Ryan Reynolds, who was last seen in Deadpool & Wolverine, has disclosed a treasurable piece of advice he received from filmmaker Richard Curtis. The filmmaker is known for classic rom-coms such as Love Actually and About Time.
The advice, interestingly, was about how the characters he chooses should be. Speaking at The Wall Street Journal’s CMO Summit in New York City, he said, “I remember he once said to me when I was very young, I was like 40. He said every character has to have a beginning, a middle and an end. [The advice] really kind of stuck with me."
Reynolds first applied this to the advertising space, when he would promote brands. “I sort of brought that even into that space with, ‘How do you do that in 30 seconds or 15 seconds as well?’. I really do believe that too much time and too much money will murder creativity; it will just kill it.”

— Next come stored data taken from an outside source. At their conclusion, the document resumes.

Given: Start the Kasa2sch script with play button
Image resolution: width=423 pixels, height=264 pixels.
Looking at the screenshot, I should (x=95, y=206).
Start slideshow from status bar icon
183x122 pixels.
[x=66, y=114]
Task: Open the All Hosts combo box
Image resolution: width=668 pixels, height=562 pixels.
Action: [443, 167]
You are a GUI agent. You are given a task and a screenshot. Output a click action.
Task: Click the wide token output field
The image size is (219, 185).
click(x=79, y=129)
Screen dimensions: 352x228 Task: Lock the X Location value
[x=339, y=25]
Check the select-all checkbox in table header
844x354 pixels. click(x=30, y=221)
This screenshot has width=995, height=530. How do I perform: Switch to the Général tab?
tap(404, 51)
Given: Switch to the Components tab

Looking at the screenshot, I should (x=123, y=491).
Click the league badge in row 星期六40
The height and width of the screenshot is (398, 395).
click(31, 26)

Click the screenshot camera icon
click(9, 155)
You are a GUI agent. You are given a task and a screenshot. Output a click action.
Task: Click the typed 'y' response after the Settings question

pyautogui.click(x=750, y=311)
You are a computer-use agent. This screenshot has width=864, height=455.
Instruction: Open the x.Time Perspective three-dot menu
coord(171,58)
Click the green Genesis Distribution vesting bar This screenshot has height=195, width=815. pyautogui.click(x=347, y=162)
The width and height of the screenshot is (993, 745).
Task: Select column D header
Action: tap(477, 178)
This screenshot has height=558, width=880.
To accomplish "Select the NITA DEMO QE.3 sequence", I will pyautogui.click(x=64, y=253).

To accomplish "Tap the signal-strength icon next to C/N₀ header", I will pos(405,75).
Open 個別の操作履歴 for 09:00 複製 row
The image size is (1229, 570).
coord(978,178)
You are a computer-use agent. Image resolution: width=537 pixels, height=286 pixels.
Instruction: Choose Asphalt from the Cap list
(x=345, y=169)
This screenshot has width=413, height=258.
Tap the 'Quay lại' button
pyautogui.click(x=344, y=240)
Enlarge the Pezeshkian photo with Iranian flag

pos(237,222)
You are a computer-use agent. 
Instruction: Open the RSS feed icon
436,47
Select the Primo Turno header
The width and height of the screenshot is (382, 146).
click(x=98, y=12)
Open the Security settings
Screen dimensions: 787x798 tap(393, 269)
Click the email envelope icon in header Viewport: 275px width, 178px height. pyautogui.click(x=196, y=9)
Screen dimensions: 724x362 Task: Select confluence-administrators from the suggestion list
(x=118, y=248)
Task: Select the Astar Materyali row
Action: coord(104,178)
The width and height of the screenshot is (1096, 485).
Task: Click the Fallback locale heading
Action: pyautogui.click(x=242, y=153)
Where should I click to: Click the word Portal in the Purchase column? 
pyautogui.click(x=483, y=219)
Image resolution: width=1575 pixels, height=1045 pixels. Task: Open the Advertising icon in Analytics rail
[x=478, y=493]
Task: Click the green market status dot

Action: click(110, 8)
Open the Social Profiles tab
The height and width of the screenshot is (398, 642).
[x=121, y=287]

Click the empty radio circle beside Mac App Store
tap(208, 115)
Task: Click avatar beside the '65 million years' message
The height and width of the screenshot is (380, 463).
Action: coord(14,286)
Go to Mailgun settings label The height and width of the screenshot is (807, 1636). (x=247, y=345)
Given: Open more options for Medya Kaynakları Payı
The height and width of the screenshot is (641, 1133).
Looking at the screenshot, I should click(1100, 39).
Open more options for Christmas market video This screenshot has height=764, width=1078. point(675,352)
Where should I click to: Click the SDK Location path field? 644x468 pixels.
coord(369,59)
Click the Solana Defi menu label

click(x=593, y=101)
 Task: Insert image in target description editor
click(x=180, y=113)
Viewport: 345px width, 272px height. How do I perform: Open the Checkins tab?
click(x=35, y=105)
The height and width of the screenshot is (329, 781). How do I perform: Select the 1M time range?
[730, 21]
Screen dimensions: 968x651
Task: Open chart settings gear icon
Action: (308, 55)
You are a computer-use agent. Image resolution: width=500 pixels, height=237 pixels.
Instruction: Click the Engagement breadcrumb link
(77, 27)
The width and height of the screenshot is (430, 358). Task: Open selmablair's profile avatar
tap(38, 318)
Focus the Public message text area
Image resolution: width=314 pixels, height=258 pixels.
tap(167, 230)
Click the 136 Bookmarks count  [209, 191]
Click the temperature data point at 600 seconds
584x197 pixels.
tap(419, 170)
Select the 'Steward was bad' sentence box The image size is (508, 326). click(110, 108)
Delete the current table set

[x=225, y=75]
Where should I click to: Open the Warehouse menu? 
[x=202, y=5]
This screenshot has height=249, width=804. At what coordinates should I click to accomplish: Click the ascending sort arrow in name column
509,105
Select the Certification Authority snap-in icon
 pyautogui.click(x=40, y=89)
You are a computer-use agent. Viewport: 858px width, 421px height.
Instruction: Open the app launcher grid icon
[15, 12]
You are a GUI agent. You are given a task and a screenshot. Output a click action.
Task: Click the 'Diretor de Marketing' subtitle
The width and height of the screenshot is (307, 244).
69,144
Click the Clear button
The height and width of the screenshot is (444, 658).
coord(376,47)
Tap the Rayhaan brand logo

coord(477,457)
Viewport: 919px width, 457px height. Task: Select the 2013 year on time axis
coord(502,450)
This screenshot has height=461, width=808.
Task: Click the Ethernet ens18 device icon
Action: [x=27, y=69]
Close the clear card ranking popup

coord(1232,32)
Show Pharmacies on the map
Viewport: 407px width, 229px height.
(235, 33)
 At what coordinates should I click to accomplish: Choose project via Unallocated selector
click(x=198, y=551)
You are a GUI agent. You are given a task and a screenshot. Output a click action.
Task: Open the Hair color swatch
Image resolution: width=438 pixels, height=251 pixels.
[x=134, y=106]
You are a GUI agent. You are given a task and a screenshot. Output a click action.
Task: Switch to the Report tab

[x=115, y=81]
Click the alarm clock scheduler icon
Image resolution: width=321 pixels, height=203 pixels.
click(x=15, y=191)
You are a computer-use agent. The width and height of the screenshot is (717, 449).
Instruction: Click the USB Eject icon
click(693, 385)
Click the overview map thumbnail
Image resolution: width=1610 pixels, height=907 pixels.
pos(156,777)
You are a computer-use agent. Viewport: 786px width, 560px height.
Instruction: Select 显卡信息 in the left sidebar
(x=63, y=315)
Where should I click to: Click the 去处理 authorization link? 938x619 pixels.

On the same topic, he further elaborated on how he uses humour while working on advertisements. "Well, humour and emotion are the two feelings that I think travel the most. Humour works so well, and so does emotion. But if you get them together, it really, really just creates togetherness. It creates that feeling that we’re all right now; we’re not divided," he explained.
Following Deadpool & Wolverine, Ryan Reynolds recently produced the documentary John Candy: I Like Me. He is also set to produce Animal Friends, the Peter Atencio directorial in which he plays the lead alongside Jason Momoa, Vince Vaughn, Eric André, Addison Rae, Ellie Bamber, Rob Delaney, Lil Rel Howery, Dan Levy, and Aubrey Plaza.
He will reprise his role as Deadpool in Avengers: Doomsday, which is slated to open in theatres on December 18, 2026. Also in his pipeline is the action-adventure film, Mayday.